Imipenem, meropenem or any combination beta lactam/beta lactamase inhibitor (e.g. ticarcillin and clavulanate or piperacillin and tazobactam) are effective against virtually all anaerobic bacteria and should be effective against anaerobic pulmonary infection. They are attractive if there is concern about aerobic Gram negative infection or infection due to the commonly recognised respiratory pathogens (Streptococcus pneumoniae, Haemophilus influenzae, Staphylococcus aureus and Moraxella species) as well as anaerobic infection. Therapeutic Guidelines: Antibiotic recommends adding gentamicin to penicillin/metronidazole or clindamycin where Gram negative infection is suspected. I prefer to use one of the regimens mentioned above as they are generally easier to administer, less toxic and do not require measurement of drug concentrations.

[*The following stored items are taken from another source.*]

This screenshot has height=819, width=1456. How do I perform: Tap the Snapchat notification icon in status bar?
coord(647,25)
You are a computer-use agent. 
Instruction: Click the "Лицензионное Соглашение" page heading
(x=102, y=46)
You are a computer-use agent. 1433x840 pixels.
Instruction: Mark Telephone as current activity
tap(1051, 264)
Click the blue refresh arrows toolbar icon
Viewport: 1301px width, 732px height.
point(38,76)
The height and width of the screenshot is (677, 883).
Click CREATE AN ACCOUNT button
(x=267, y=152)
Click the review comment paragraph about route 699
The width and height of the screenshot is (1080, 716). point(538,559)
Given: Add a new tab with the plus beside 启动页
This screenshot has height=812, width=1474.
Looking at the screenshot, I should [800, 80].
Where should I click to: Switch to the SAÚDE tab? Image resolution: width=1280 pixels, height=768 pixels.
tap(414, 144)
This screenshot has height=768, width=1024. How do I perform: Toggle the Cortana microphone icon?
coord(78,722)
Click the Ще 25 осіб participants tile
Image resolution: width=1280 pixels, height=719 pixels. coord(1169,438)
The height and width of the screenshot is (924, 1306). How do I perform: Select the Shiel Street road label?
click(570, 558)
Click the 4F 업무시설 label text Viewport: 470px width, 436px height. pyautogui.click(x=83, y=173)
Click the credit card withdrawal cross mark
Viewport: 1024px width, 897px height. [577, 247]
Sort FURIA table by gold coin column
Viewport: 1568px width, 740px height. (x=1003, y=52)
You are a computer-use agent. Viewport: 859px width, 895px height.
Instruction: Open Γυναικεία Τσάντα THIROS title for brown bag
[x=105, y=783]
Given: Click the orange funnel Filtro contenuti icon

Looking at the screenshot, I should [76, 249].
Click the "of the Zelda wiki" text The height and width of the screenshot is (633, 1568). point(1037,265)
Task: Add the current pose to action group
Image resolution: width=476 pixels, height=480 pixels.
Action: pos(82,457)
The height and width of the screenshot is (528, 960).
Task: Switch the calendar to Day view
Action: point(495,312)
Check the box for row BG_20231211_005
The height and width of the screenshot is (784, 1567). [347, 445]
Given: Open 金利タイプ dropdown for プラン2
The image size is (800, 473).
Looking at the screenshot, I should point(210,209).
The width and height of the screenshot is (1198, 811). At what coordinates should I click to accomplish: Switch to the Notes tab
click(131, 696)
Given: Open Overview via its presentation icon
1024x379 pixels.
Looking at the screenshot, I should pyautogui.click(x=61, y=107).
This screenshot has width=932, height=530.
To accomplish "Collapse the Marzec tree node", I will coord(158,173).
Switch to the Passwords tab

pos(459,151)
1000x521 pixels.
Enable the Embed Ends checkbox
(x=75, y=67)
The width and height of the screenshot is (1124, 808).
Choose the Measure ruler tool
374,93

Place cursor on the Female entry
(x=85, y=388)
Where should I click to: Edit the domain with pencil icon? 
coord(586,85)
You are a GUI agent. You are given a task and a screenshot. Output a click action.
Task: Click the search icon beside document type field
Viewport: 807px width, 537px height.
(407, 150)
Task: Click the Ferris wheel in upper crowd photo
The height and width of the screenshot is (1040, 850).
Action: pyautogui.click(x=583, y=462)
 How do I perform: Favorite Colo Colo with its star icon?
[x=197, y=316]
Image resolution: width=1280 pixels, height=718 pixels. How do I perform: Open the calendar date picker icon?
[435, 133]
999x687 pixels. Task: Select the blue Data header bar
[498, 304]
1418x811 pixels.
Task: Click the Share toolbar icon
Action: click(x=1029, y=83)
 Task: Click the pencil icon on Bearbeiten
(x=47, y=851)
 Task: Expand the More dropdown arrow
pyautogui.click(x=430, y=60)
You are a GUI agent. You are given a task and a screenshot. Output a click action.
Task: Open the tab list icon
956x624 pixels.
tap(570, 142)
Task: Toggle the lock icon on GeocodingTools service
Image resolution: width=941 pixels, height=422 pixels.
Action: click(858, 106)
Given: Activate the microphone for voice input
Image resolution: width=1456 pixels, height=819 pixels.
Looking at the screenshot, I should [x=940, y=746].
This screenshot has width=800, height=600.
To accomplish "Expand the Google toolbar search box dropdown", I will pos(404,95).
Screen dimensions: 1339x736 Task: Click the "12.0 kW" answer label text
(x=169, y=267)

Depending on the clinical setting, anaerobic infection may be relatively uncommon compared with aspiration pneumonia due to aerobic organisms. These especially include Streptococcus pneumoniae and Haemophilus influenzae in community-acquired cases, and Staphylococcus aureus, aerobic enteric Gram negative organisms and Pseudomonas aeruginosa in hospital-acquired cases or where there has been previous antibiotic use. There is an array of antibiotic regimens for hospital-acquired pneumonia (which is largely caused by aspiration).4,7
Which route?
The decision to use intravenous rather than oral therapy will depend on a number of factors. More severe illness requires more aggressive treatment and greater certainty that adequate doses of antibiotic are delivered to the lungs. In these cases, especially if there is doubt about gastrointestinal absorption, intravenous therapy is required. In less severe illness, oral therapy will often suffice. Switching from intravenous to oral therapy will be determined by the individual patient's progress. In those who respond rapidly, oral therapy can often be introduced within 2-3 days.